WORK REQUIRED »
According to the Starflyer 59 album page, which studio was Young in My Head recorded at?

DOCUMENT EXCERPT »
▼
Studio album by Starflyer 59
- Released: April 26, 2019
- Studio: Le Shed (Huntington Beach, CA)
- Genre: Alternative rock; dream pop; new wave;
- Length: 34:55
- Label: Tooth & Nail
- Producer: Jason Martin

Starflyer 59 chronology
| Slow (2016) | Young in My Head (2019) | Miami (2020) |

Starflyer 59 studio albums chronology
| Slow (2016) | Young in My Head (2019) | Vanity (2021) |

= Young in My Head =

Young in My Head is the fifteenth studio album by American alternative rock band Starflyer 59. It was released on April 26, 2019 by Tooth & Nail Records.

== Track listing ==
All songs written by Jason Martin.
▲
EXTRACTED DATA »
▼
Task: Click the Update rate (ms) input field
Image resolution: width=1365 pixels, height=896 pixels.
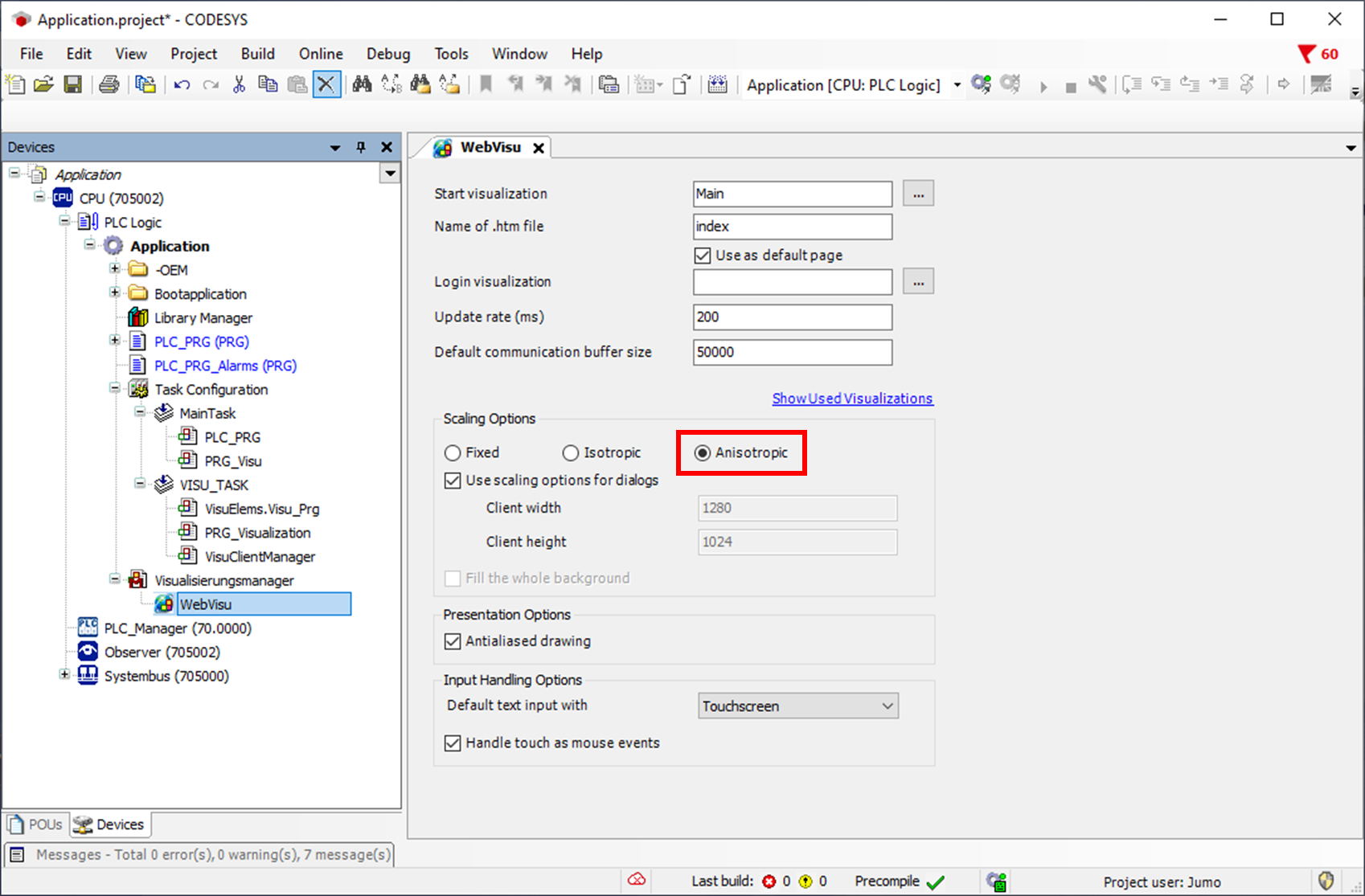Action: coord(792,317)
▲
▼
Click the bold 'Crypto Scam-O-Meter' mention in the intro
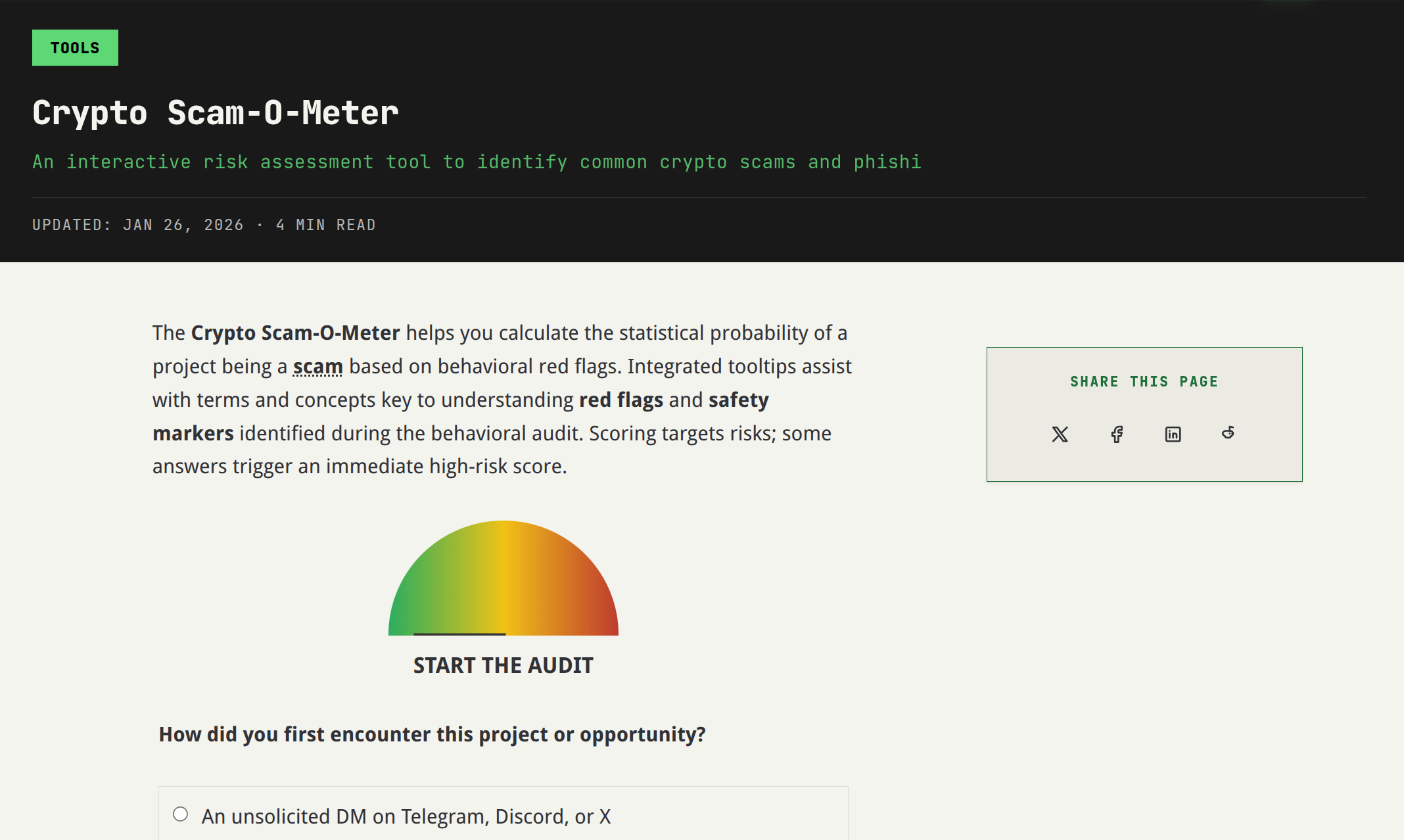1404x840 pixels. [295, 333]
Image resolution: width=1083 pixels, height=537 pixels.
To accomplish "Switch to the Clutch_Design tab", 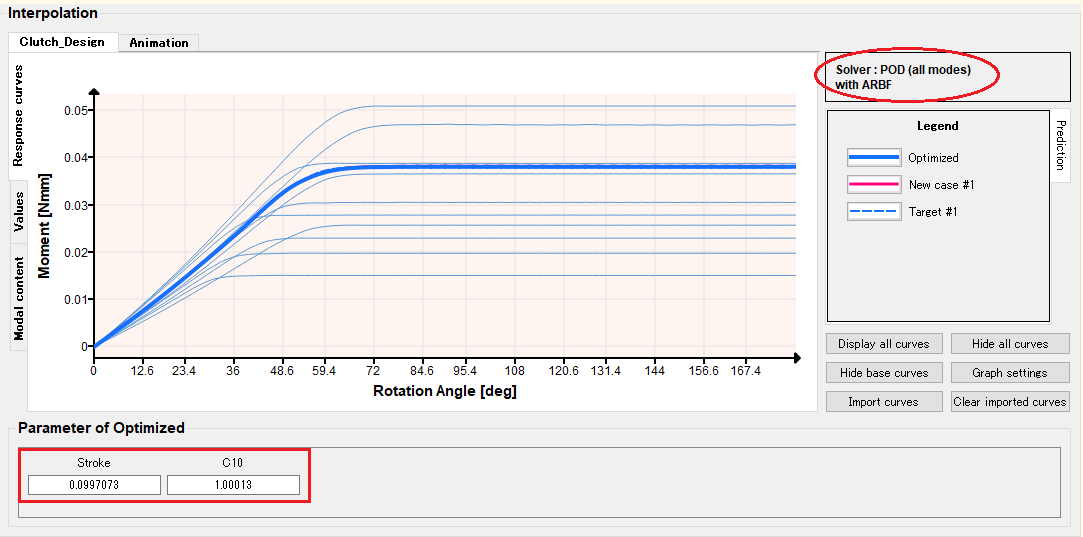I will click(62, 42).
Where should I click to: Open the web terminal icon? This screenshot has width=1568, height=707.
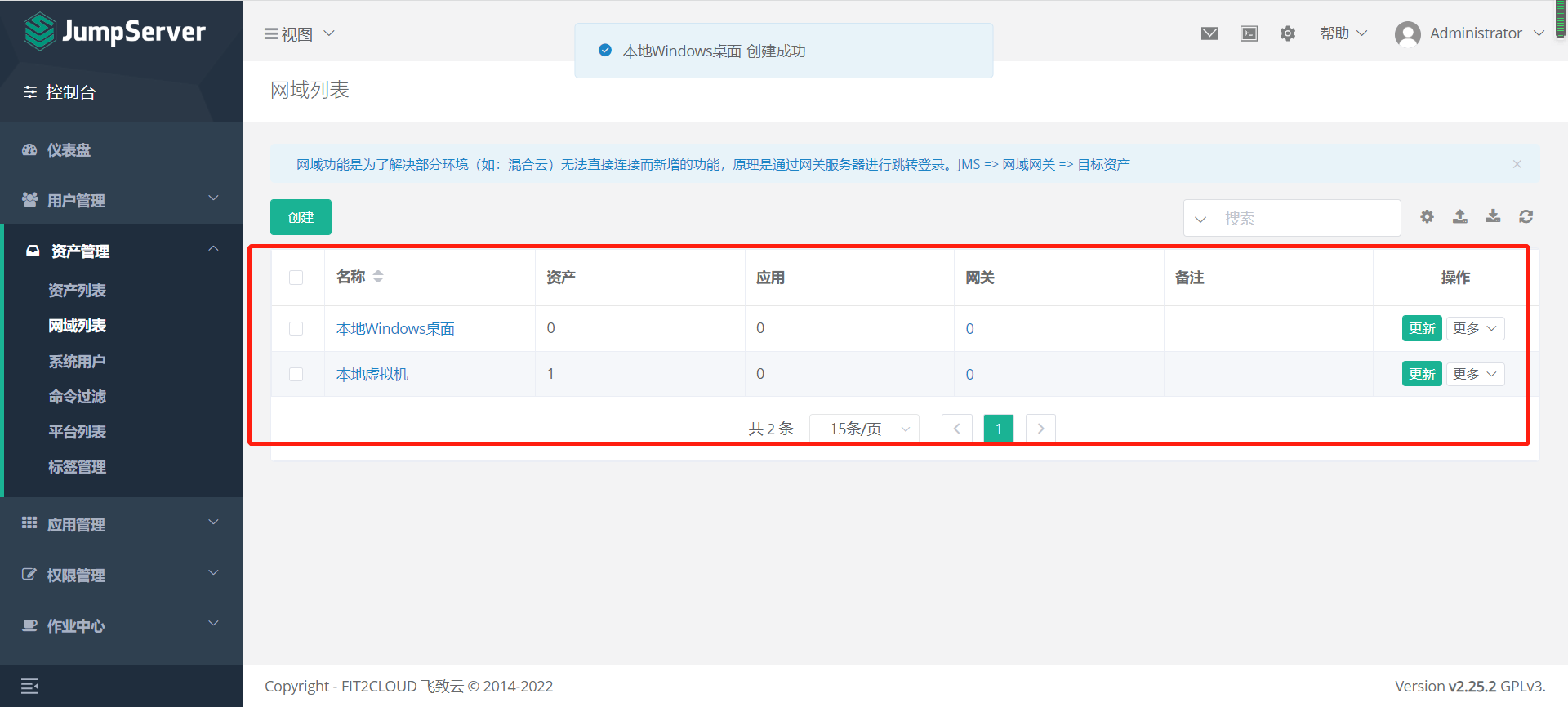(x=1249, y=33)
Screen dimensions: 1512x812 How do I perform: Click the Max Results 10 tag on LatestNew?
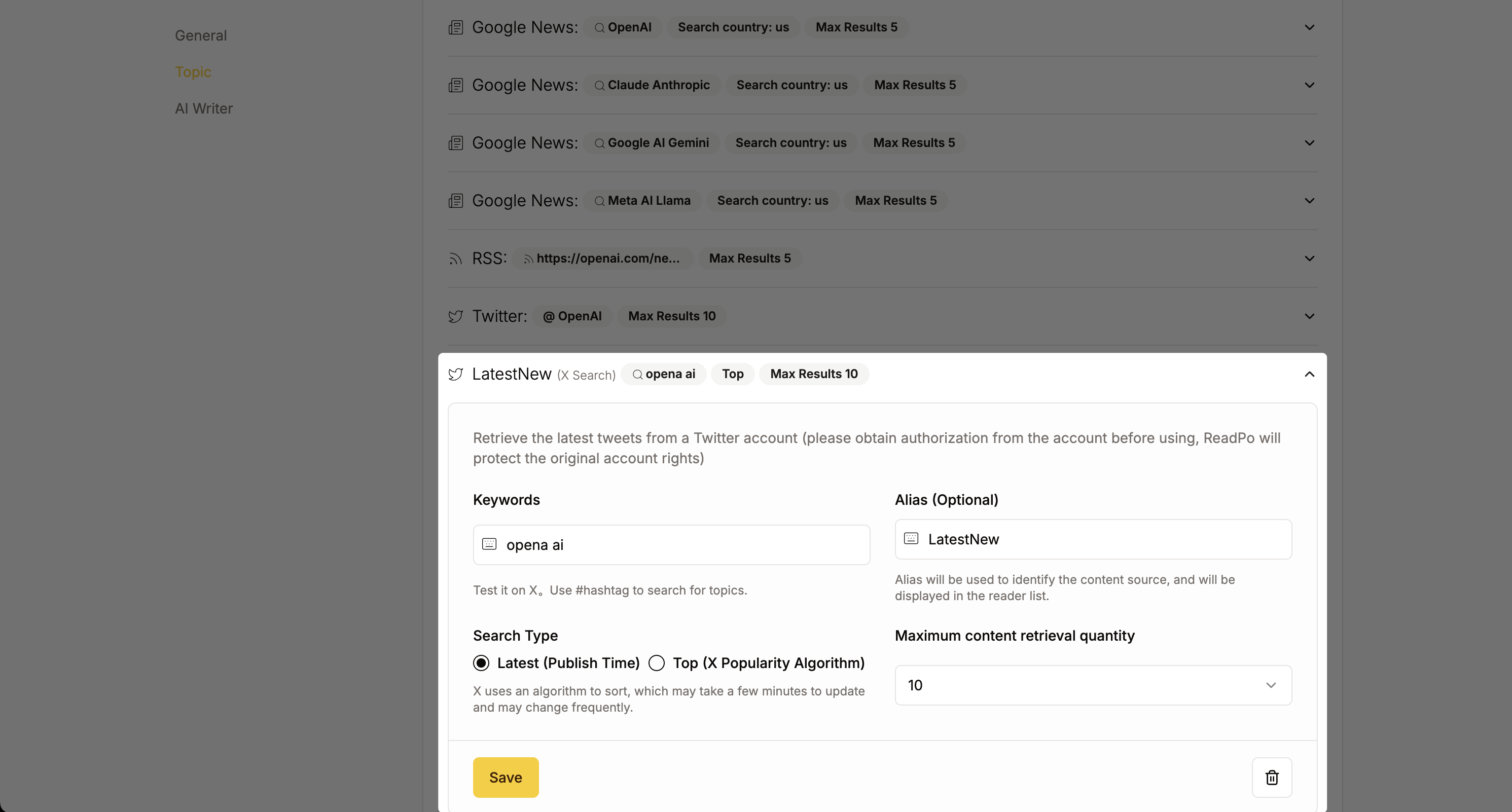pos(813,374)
▲
▼
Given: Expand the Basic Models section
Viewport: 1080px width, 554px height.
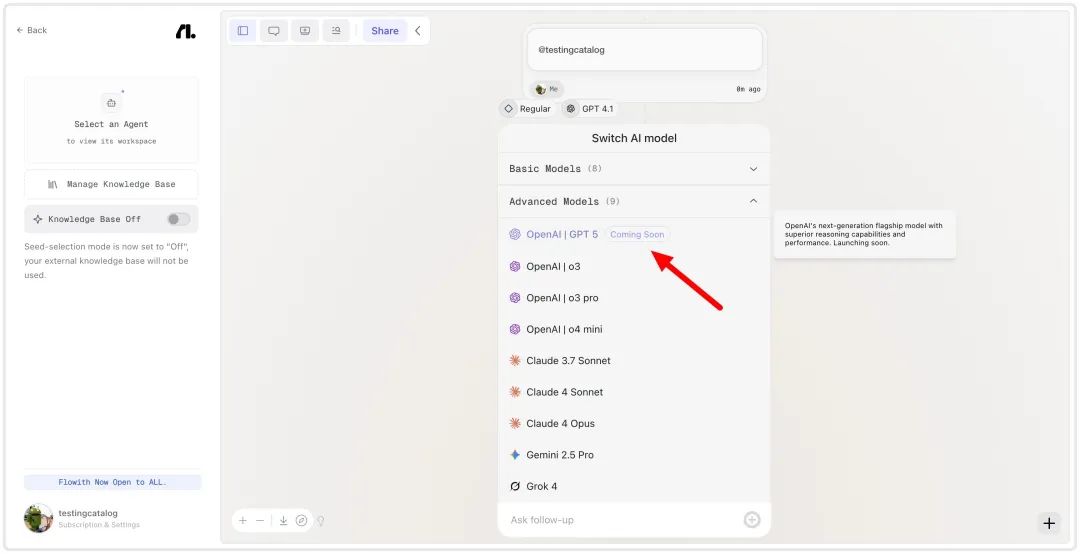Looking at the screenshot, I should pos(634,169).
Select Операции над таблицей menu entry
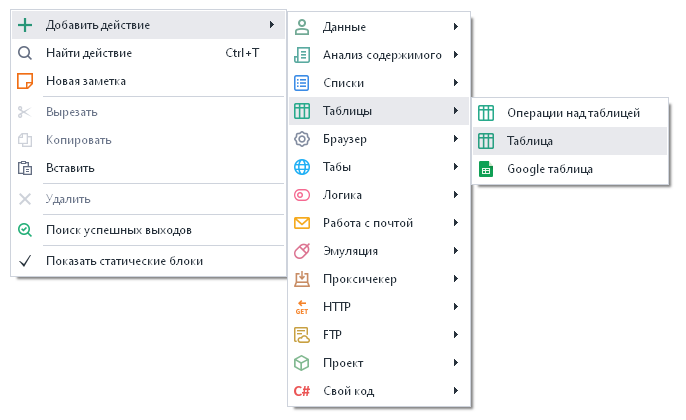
▲
EXERCISE OUTPUT »
Le Shed, in Huntington Beach, California.